# PROMPT
Copy out all of the data below with no alterations.

# GIVEN RECORDS
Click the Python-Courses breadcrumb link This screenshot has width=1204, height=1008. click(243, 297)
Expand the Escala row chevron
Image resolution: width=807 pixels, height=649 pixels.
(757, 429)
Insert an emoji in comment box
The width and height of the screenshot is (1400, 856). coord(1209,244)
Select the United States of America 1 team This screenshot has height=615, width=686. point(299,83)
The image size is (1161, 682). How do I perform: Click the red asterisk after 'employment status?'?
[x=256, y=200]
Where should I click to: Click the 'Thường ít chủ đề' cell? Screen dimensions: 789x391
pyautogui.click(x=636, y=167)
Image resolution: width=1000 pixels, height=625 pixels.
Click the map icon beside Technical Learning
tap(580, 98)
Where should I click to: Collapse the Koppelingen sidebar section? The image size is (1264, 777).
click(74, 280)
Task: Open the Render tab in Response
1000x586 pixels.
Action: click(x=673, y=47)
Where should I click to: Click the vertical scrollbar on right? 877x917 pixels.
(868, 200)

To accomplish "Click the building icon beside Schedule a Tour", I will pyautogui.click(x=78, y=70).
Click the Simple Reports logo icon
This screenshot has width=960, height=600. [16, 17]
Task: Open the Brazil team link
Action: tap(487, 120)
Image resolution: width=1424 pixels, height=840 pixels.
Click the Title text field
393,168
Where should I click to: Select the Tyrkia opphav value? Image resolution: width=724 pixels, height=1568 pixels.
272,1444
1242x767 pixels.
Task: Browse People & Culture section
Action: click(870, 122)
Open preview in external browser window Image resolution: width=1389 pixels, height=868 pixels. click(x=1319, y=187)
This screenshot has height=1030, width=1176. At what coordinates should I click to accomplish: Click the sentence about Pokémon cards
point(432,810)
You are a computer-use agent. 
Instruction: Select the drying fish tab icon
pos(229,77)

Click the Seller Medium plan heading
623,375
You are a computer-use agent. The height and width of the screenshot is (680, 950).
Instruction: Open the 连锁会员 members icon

# ANSWER FOR THIS EXERCISE
Click the Python-Courses breadcrumb link This screenshot has width=1204, height=1008. click(243, 297)
Expand the Escala row chevron
Image resolution: width=807 pixels, height=649 pixels.
(757, 429)
Insert an emoji in comment box
The width and height of the screenshot is (1400, 856). coord(1209,244)
Select the United States of America 1 team This screenshot has height=615, width=686. point(299,83)
The image size is (1161, 682). How do I perform: Click the red asterisk after 'employment status?'?
[x=256, y=200]
Where should I click to: Click the 'Thường ít chủ đề' cell? Screen dimensions: 789x391
pyautogui.click(x=636, y=167)
Image resolution: width=1000 pixels, height=625 pixels.
Click the map icon beside Technical Learning
tap(580, 98)
Where should I click to: Collapse the Koppelingen sidebar section? The image size is (1264, 777).
click(74, 280)
Task: Open the Render tab in Response
1000x586 pixels.
Action: click(x=673, y=47)
Where should I click to: Click the vertical scrollbar on right? 877x917 pixels.
(868, 200)

To accomplish "Click the building icon beside Schedule a Tour", I will pyautogui.click(x=78, y=70).
Click the Simple Reports logo icon
This screenshot has width=960, height=600. [16, 17]
Task: Open the Brazil team link
Action: tap(487, 120)
Image resolution: width=1424 pixels, height=840 pixels.
Click the Title text field
393,168
Where should I click to: Select the Tyrkia opphav value? Image resolution: width=724 pixels, height=1568 pixels.
272,1444
1242x767 pixels.
Task: Browse People & Culture section
Action: click(870, 122)
Open preview in external browser window Image resolution: width=1389 pixels, height=868 pixels. click(x=1319, y=187)
This screenshot has height=1030, width=1176. At what coordinates should I click to accomplish: Click the sentence about Pokémon cards
point(432,810)
You are a computer-use agent. 
Instruction: Select the drying fish tab icon
pos(229,77)

Click the Seller Medium plan heading
623,375
You are a computer-use agent. The height and width of the screenshot is (680, 950).
Instruction: Open the 连锁会员 members icon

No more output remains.